Mes Révérends Pères, vous êtes de terribles génies : nous pensions sottement que l’Être éternel ne se conduit jamais par des loix particulières comme les vils humains, mais par ses loix générales, éternelles comme lui. Personne n’a jamais imaginé parmi nous, que Dieu fût semblable à un maître insensé qui donne un pécule à un esclave, & refuse la nourriture à l’autre ; qui ordonne à un manchot de pétrir de la farine, à un muet de lui faire la lecture, à un cu-de jatte d’être son courrier.

Tout est grace de la part de Dieu ; il a fait au globe que nous habitons la grace de le former ; aux arbres, la grace de les faire croître ; aux animaux celle de les nourrir ; mais dira-t-on que si un loup trouve dans son chemin un agneau pour son souper, & qu’un autre loup meure de faim, Dieu a fait à ce premier loup une grace particulière ? S’est-il occupé par une grace prévenante à faire croître un chêne, préférablement à un autre chêne à qui la sève a manqué ? Si dans toute la nature, tous les êtres sont soumis aux loix générales, comment une seule espèce d’animaux n’y serait-elle pas soumise ?

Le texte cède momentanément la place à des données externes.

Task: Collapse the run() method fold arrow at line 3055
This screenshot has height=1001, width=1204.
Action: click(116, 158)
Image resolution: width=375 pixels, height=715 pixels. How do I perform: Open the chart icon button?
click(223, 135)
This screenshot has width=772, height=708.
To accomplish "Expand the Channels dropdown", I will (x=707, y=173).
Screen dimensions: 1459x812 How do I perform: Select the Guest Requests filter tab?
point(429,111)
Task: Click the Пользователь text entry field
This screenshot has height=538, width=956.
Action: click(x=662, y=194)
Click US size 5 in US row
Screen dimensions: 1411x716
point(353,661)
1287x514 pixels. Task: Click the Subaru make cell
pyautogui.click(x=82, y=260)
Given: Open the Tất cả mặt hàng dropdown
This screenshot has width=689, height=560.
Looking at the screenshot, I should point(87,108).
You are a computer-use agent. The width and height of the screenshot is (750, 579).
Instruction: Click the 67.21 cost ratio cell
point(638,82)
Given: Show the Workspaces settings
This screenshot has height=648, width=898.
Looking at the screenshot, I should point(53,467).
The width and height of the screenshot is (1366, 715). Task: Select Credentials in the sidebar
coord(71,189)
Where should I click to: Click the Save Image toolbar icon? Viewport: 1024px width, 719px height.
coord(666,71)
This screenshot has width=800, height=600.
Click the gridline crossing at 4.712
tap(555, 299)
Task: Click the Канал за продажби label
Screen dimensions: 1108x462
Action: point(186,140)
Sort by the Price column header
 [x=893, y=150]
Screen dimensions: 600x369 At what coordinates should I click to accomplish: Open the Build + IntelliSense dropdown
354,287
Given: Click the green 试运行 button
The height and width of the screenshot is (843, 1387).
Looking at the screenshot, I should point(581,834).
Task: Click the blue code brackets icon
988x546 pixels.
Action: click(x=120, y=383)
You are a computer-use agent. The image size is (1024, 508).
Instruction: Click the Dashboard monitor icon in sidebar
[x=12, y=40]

Pourquoi le maître absolu de tout, aurait-il été plus occupé à diriger l’intérieur d’un seul homme, qu’à conduire le reste de la nature entière ? Par quelle bizarrerie changerait-il quelque chose dans le cœur d’un Courlandais ou d’un Biscayen, pendant qu’il ne change rien aux loix qu’il a imposées à tous les astres ?

Quelle pitié de supposer qu’il fait, défait, refait continuellement des sentimens dans nous ! & quelle audace de nous croire exceptés de tous les êtres ! Encore n’est-ce que pour ceux qui se confessent, que tous ces changements sont imaginés. Un Savoyard, un Bergamasque aura le lundi la grace de faire dire une messe pour douze sous ; le mardi il ira au cabaret, & la grace lui manquera ; le mercredi il aura une grace coopérante qui le conduira à confesse ; mais il n’aura point la grace efficace de la contrition parfaite ; le jeudi ce sera une grace suffisante qui ne lui suffira point, comme on l’a déjà dit. Dieu travaillera continuellement dans la tête de ce Bergamasque, tantôt avec force, tantôt faiblement, & le reste de la terre ne lui sera de rien ! il ne daignera pas se mêler de l’intérieur des Indiens & des Chinois ! S’il vous reste un grain de raison, mes Révérends Pères, ne trouvez-vous pas ce systême prodigieusement ridicule ?

Malheureux, voyez ce chêne qui porte sa tête aux nuës, & ce roseau qui rempe à ses piés ; vous ne dites pas que la grace efficace a été donnée au chêne, & a manqué au roseau. Levez les yeux au ciel, voyez l’éternel Démiurgos créant des millions de mondes qui gravitent tous les uns vers les autres, par des loix générales & éternelles. Voyez la même lumière se réfléchir du soleil à Saturne, & de Saturne à nous ; & dans cet accord de tant d’astres emportés par un cours rapide, dans cette obéissance générale de toute la nature, osez croire, si vous pouvez, que Dieu s’occupe de donner une grace versatile à sœur Thérèse & une grace concomitante à sœur Agnès !

Atome, à qui un sot atome a dit que l’Éternel a des loix particulières pour quelques atomes de ton voisinage, qu’il donne sa grace à celui-là, & la refuse à celui-ci ; que tel qui n’avait pas la grace hier, l’aura demain ; ne répète pas cette sottise. Dieu a fait l’univers, & ne va point créer des vents nouveaux pour remuer quelques brins de paille dans un coin de cet univers. Les théologiens sont comme les combattants chez Homère, qui croyaient que les dieux s’armaient tantôt contre eux, tantôt en leur faveur. Si Homère n’était pas considéré comme poëte, il le serait comme blasphémateur.

C’est Marc-Aurèle qui parle, ce n’est pas moi ; car Dieu qui vous inspire, me fait la grace de croire tout ce que vous dites, tout ce que vous avez dit, & tout ce que vous direz.